Regardless of whether you share Dame Sian’s contentious view that imprisonment doesn’t work, and more controversially that criminals are the victims of circumstance, there is an important debate to be had about crime and punishment. The views of the Chief Justice are surely worth hearing.
Having said that, it was a politically provocative speech and it’s hard to believe Dame Sian didn’t know she was stepping into a minefield.
It wasn’t just the fact that she was trespassing on his turf that rattled the usually affable Mr Power.
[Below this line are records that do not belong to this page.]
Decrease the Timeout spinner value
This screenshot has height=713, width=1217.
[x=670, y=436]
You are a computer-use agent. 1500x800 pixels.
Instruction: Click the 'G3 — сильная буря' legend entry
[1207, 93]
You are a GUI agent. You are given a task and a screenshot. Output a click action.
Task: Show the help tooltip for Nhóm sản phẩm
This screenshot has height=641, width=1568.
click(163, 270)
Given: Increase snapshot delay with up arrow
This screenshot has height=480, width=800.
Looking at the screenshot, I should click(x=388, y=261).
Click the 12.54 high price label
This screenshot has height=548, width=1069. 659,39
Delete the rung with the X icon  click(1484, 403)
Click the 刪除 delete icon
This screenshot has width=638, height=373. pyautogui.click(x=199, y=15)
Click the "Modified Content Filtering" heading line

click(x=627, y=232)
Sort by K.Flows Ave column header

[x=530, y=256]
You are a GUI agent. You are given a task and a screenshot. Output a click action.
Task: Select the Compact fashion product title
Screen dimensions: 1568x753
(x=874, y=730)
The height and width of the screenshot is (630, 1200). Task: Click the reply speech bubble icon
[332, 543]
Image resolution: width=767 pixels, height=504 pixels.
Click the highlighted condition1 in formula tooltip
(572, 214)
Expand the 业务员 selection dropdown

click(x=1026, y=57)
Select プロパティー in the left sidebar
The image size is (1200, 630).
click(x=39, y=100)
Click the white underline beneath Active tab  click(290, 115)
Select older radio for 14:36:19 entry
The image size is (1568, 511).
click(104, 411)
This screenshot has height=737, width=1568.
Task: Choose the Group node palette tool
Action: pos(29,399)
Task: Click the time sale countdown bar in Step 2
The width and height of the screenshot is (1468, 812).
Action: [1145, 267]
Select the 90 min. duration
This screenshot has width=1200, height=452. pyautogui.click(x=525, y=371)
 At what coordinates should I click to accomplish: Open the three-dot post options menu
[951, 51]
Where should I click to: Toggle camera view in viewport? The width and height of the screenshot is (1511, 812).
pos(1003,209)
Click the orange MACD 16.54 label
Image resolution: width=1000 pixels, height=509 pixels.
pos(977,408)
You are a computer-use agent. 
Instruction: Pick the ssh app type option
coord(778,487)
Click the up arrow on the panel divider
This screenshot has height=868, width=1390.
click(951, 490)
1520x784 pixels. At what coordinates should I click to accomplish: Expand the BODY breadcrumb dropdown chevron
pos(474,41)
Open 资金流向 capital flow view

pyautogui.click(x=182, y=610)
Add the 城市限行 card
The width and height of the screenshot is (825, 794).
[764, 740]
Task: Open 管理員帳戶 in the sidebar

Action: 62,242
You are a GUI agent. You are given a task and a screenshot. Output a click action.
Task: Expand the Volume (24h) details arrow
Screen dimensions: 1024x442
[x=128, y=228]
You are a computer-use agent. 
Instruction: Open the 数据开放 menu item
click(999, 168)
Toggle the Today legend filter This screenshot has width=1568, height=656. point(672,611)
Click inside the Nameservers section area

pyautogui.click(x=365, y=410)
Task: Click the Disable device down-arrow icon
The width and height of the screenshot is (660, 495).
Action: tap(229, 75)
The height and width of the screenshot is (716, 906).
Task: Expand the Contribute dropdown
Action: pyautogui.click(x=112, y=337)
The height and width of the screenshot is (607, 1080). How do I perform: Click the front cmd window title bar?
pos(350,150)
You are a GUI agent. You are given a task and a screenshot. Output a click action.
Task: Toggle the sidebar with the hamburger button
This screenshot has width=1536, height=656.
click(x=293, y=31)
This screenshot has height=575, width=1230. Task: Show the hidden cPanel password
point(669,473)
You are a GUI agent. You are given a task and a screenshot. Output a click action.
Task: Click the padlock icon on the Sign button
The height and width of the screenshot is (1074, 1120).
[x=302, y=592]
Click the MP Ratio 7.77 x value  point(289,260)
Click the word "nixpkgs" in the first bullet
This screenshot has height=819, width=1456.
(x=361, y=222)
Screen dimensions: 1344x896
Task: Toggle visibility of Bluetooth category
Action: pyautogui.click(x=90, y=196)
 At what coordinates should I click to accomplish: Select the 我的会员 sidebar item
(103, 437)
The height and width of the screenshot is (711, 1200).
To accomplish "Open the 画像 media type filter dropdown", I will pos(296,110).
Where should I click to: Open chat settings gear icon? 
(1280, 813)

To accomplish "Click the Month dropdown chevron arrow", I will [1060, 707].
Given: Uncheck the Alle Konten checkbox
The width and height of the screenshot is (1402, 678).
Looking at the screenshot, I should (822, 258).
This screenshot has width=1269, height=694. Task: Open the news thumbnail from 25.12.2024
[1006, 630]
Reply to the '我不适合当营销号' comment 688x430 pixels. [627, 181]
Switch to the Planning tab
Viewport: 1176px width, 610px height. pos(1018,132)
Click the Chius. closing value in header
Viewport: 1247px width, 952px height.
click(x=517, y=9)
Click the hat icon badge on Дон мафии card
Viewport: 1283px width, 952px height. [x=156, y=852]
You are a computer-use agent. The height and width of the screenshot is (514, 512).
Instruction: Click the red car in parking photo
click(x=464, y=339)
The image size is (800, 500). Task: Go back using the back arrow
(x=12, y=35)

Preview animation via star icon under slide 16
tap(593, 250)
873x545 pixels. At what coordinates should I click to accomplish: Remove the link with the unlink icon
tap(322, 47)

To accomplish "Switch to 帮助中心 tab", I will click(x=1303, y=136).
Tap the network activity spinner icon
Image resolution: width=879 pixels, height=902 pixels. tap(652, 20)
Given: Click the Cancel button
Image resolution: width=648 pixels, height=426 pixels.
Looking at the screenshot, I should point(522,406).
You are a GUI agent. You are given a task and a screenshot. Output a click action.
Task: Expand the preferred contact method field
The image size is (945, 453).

Dame Sian wasn’t only out of step with public and political sentiment about the need to put offenders behind bars, but directly challenged the belief that criminals have power over their own lives.
Commenting on a 2001 government report about the need for targeted intervention to prevent socially and economically disadvantaged people turning into criminals, she noted that the report had languished – “partly, one suspects, because in a punitive climate which stresses individual responsibility and is intolerant of excuses, the idea that many offenders do not have much of chance is not a welcome thought.”
It was hard to see this as anything but a condemnation of government policy, which has responded to public anxiety about crime by putting more people behind bars.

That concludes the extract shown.